Following the validation, the EMEA Paediatric Committee (the PDCO) will review and comment or approve the content of paediatric plan. Once the PIP is approved, CTI will submit the Marketing Authorization Application (MAA) for pixantrone in the EU later this year. The paediatric programme will study pixantrone in paediatric patients aged 6 months to 18 years with the goal of determining the comparative safety and effectiveness of pixantrone compared to doxorubicin in paediatric lymphoid cancers.
"We are very pleased that the EMEA has validated the expanded PIP for pixantrone, as there is a real need for a less toxic, more effective anthracycline-like treatment option not only in lymphoma, but also possibly in other tumors," said Jack Singer, chief medical officer of CTI. "We look forward to completing the MAA submission, and continuing to pursue our goal of providing pixantrone as a treatment option to the patients who need it most."
CTI submitted the updated, expanded PIP in July 2010 after the PDCO recommended CTI expand the original PIP of September 2009 to include pixantrone's potential, but unproven, clinical benefit to children in reducing long-term cardiotoxicity associated with current curative therapies. The recommendation from the PDCO came following discussions with CTI about the preclinical and clinical pixantrone data, including PIX301, and the desire to explore the potential benefits pixantrone may offer to children with haematologic cancer.
Pixantrone is a novel aza-anthracenedione that has distinct structural and physio-chemical properties that make its anti-tumour activity unique in this class of agents. Similar to anthracyclines, pixantrone inhibits Topo-isomerase II but unlike anthracyclines--rather than intercalation with DNA--pixantrone alkylates DNA--forming stable DNA adducts, with particular specificity for CpG rich, hyper-methylated sites.

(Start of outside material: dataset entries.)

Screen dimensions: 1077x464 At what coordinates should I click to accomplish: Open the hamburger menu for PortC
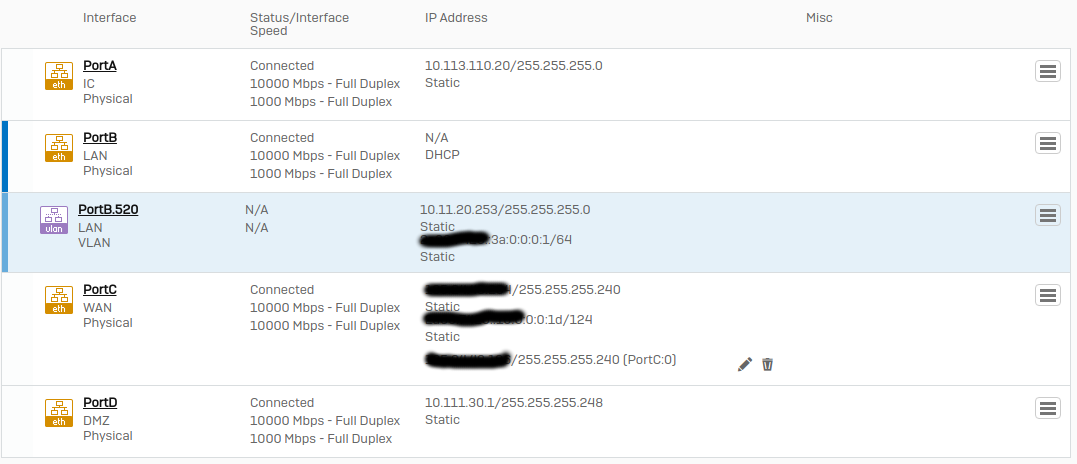click(x=1047, y=295)
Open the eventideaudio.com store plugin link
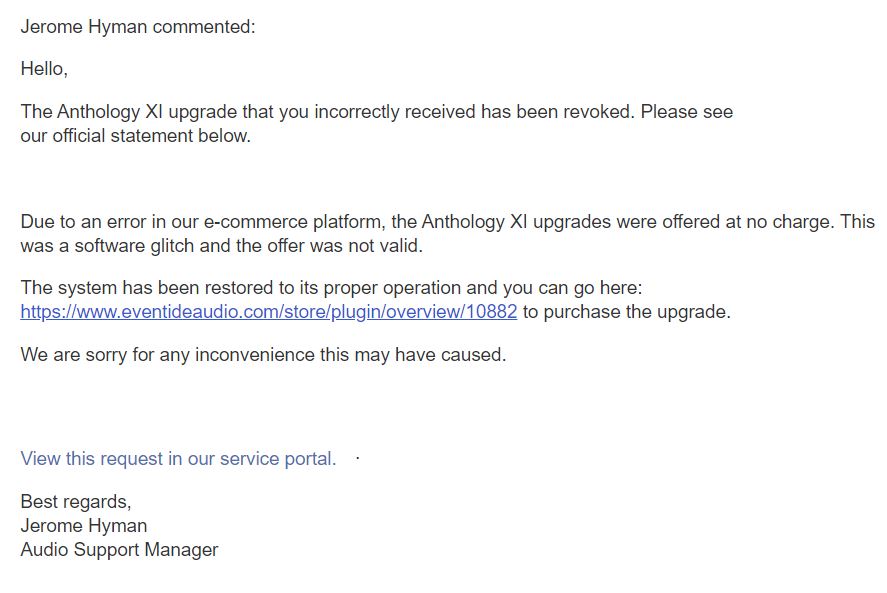 point(268,312)
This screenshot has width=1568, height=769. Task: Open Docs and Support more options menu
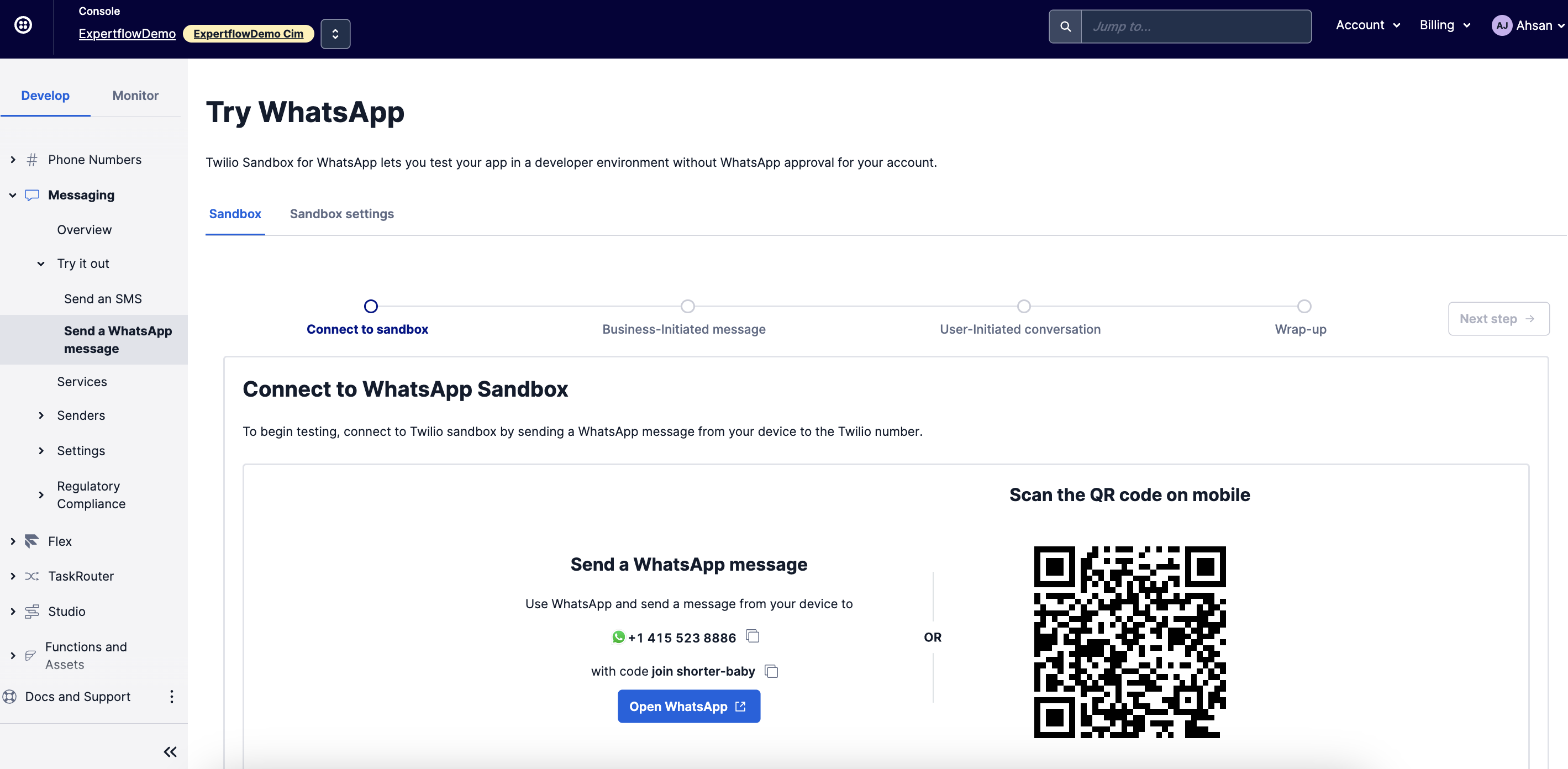tap(172, 697)
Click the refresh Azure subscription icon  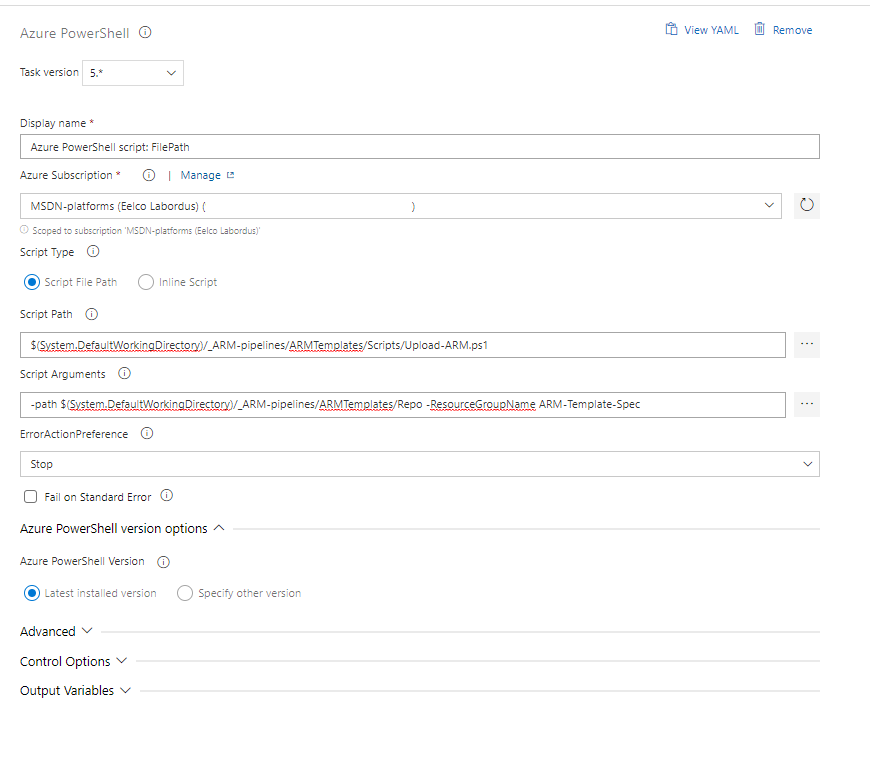[x=806, y=205]
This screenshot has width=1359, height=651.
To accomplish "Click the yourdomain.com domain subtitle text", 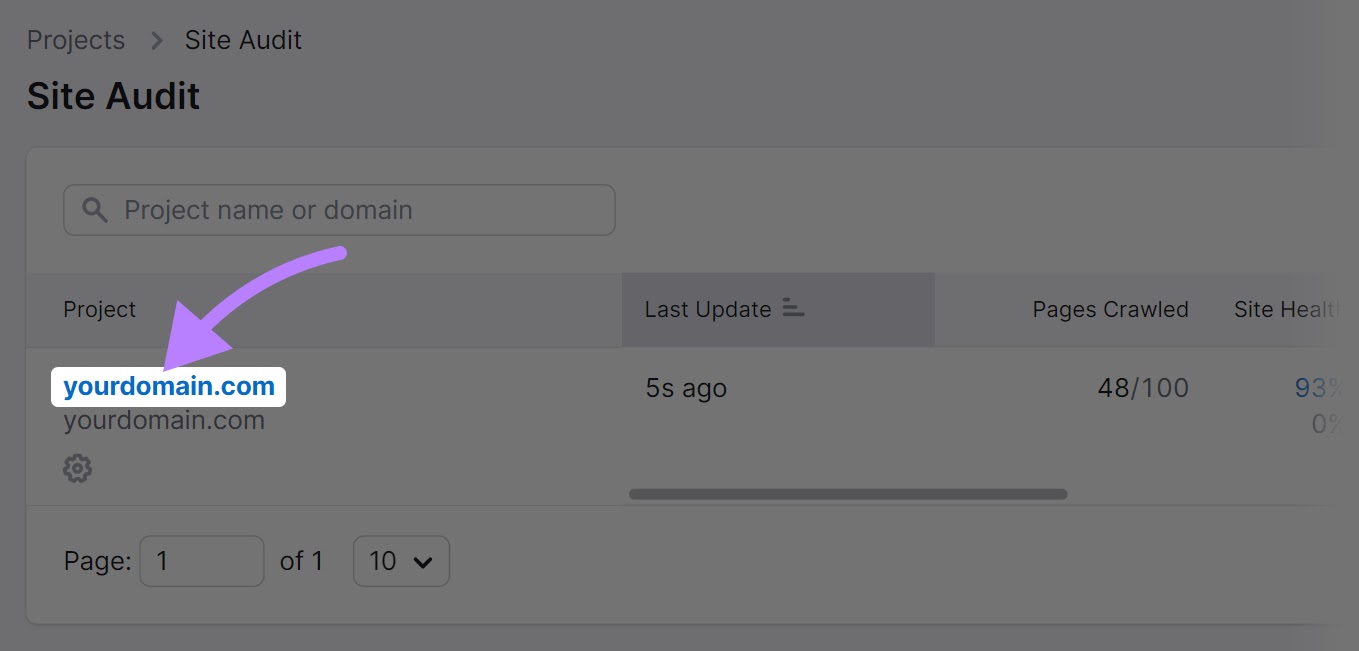I will tap(164, 420).
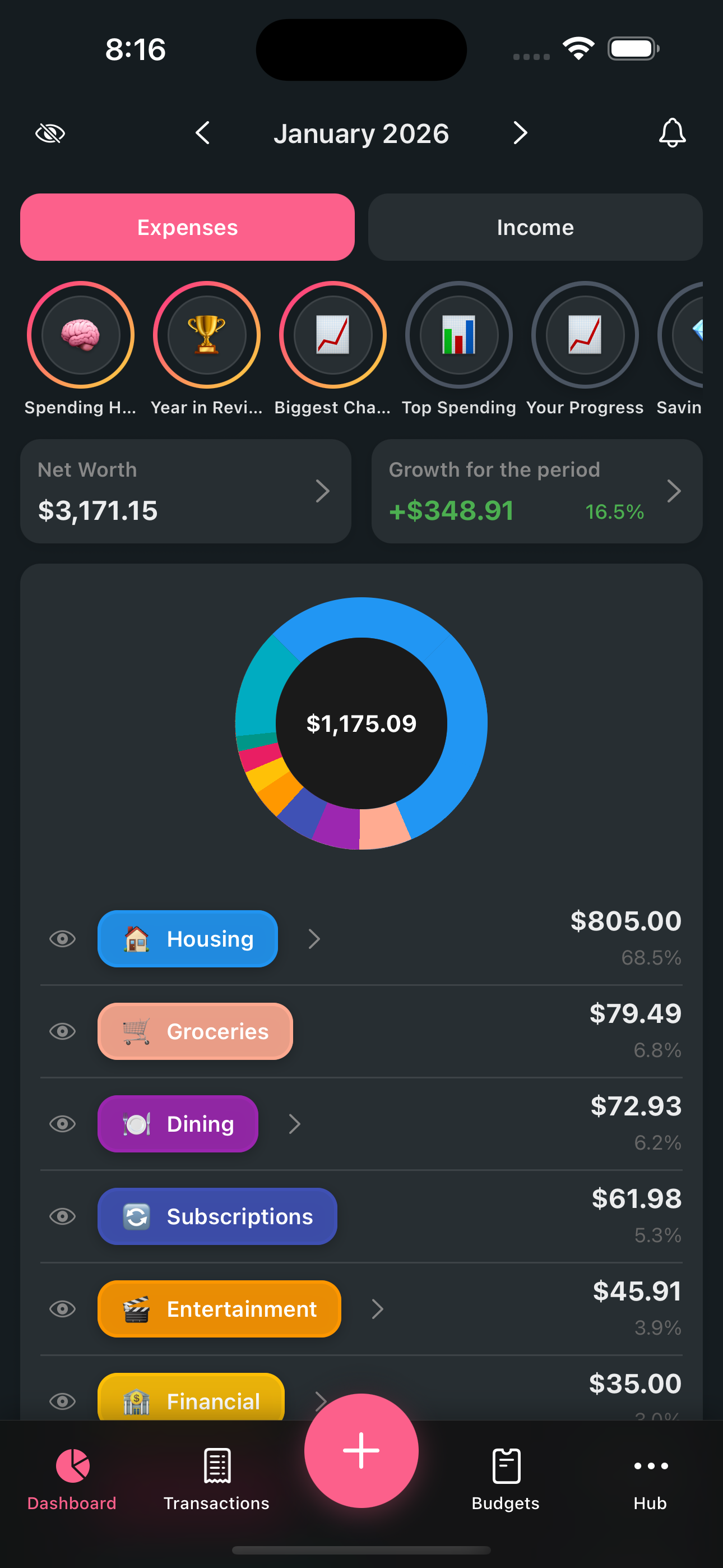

These structural differences resulted in significantly enhanced anti-lymphoma activity compared to doxorubicin in preclinical models. In addition, the structural motifs on anthracycline-like agents that are responsible for the generation of oxygen free radicals and the formation of toxic drug-metal complexes have also been modified in pixantrone to prevent the binding of iron and perpetuation of superoxide production--both of which are the putative mechanism for anthracycline induced acute cardiotoxicity. These novel pharmacologic differences may allow re-introduction of anthracycline like potency in the treatment of relapsed/refractory aggressive lymphoma without unacceptable rates of cardiotoxicity.
Headquartered in Seattle, CTI is a biopharmaceutical company committed to developing an integrated portfolio of oncology products aimed at making cancer more treatable.